For this exercise, write out the full listing that follows exactly and skip its pictures.
[[ Task input open ]]
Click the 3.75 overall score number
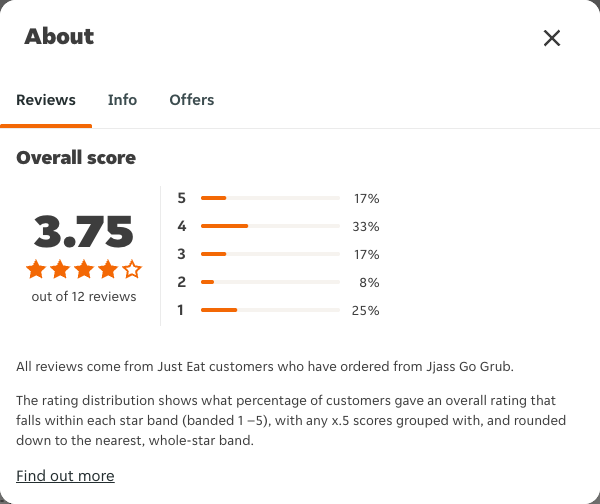 [x=83, y=231]
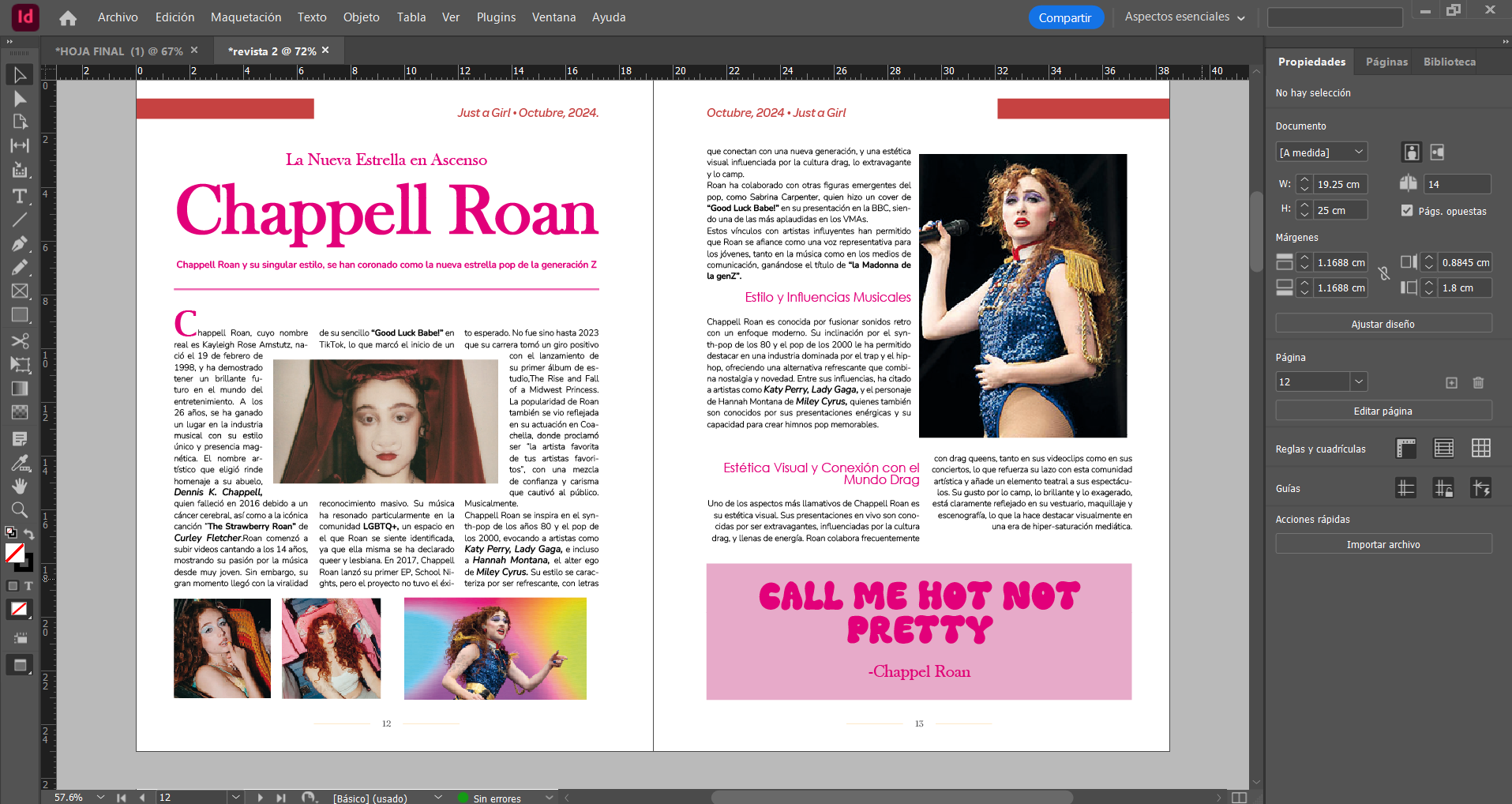This screenshot has height=804, width=1512.
Task: Click the fill color swatch
Action: pos(14,553)
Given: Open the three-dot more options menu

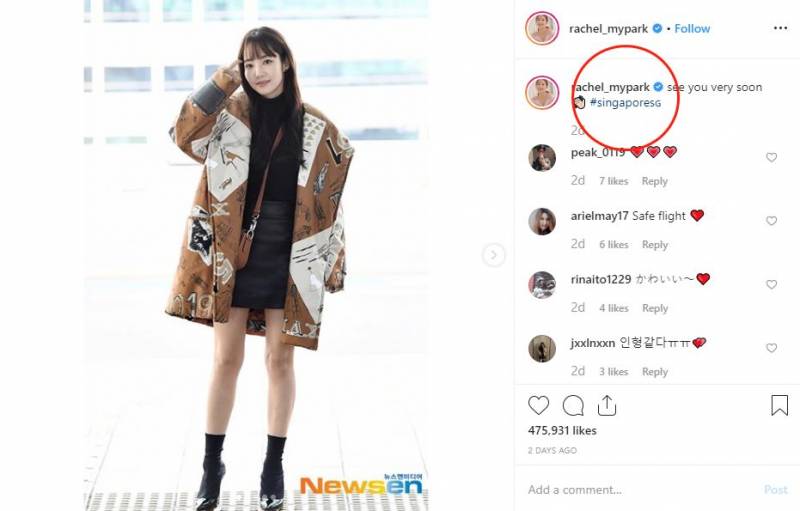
[[ Task input closed ]]
**Exercise response:**
Click the 3.75 overall score number
 [x=83, y=231]
This screenshot has height=804, width=1512.
Task: Click the fill color swatch
Action: pos(14,553)
Given: Open the three-dot more options menu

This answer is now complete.